>>>>>

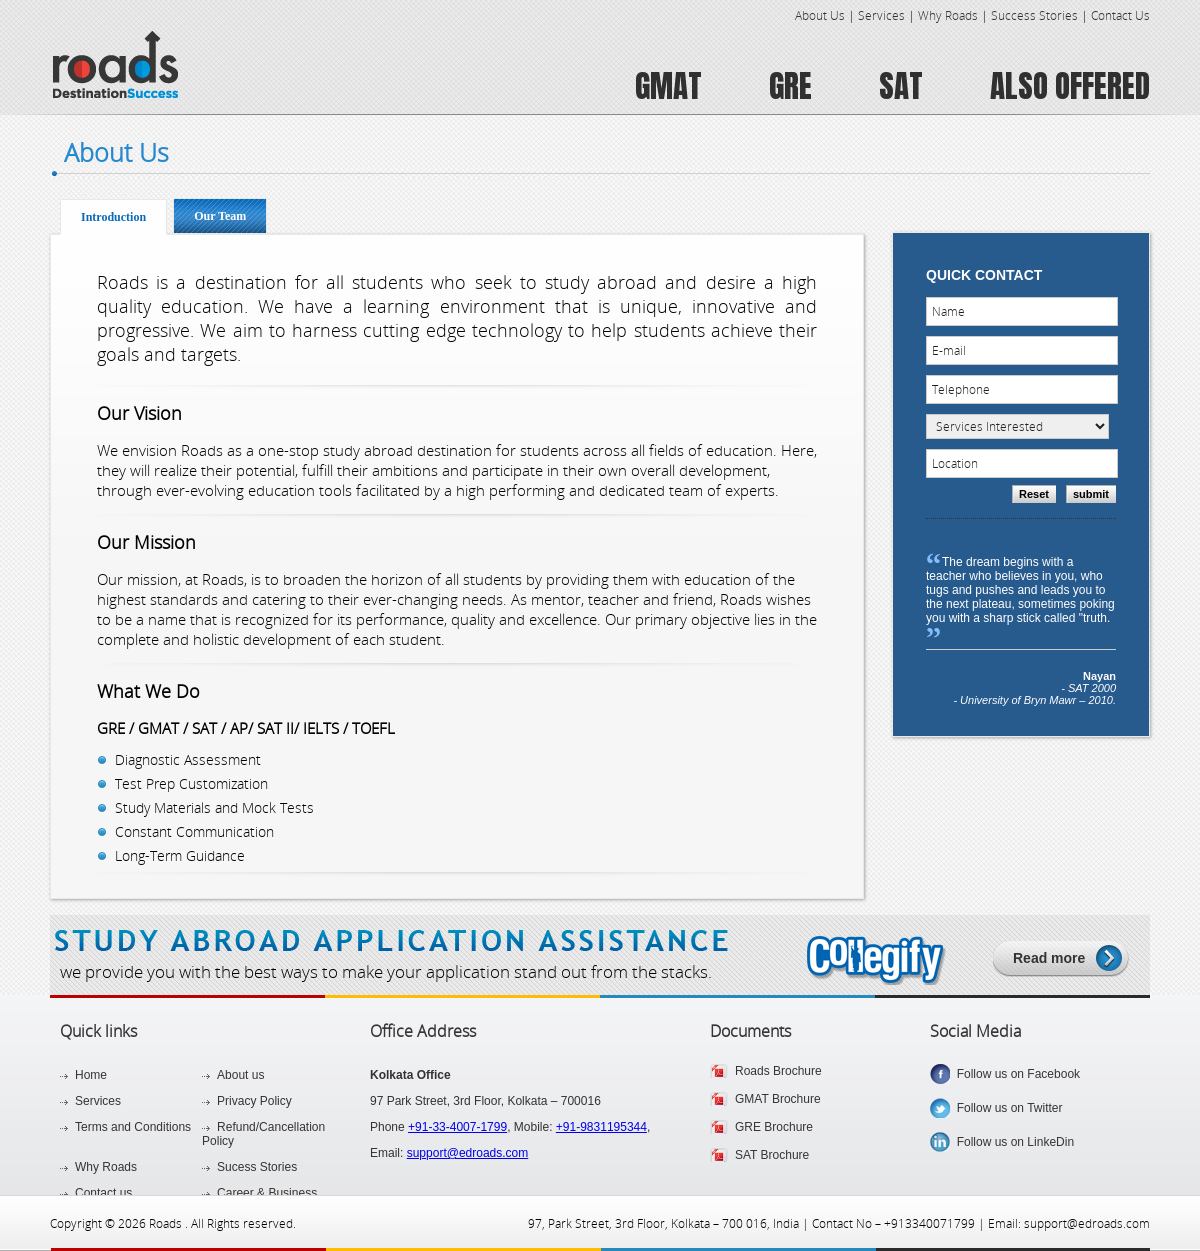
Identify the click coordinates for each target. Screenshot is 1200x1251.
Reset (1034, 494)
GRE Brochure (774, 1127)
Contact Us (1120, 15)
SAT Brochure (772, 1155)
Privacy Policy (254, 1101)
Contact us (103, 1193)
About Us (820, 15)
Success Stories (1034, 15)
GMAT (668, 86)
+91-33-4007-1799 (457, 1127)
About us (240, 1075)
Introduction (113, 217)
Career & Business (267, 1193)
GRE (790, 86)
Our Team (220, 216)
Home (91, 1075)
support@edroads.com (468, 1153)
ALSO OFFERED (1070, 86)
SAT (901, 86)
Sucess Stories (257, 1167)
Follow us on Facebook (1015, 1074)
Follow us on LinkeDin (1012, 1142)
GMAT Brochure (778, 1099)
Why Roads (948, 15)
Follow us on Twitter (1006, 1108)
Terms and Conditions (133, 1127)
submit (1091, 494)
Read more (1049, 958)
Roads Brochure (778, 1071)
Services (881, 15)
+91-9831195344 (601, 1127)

<<<<<

§ STATED EXERCISE
Please rescale the rows between the one holding "GRE Brochure (774, 1127)" and the one holding "GRE (790, 86)", inclusive. Write out each of them again with its text unchanged, and multiply both coordinates by 1.75, rounding to whole numbers with halves going up.

§ RESPONSE TO THE TASK
GRE Brochure (1355, 1972)
Contact Us (1960, 26)
SAT Brochure (1351, 2021)
Privacy Policy (445, 1927)
Contact us (180, 2088)
About Us (1435, 26)
Success Stories (1810, 26)
GMAT (1169, 151)
+91-33-4007-1799 (800, 1972)
About us (420, 1881)
Introduction (198, 380)
Career & Business (467, 2088)
GRE (1383, 151)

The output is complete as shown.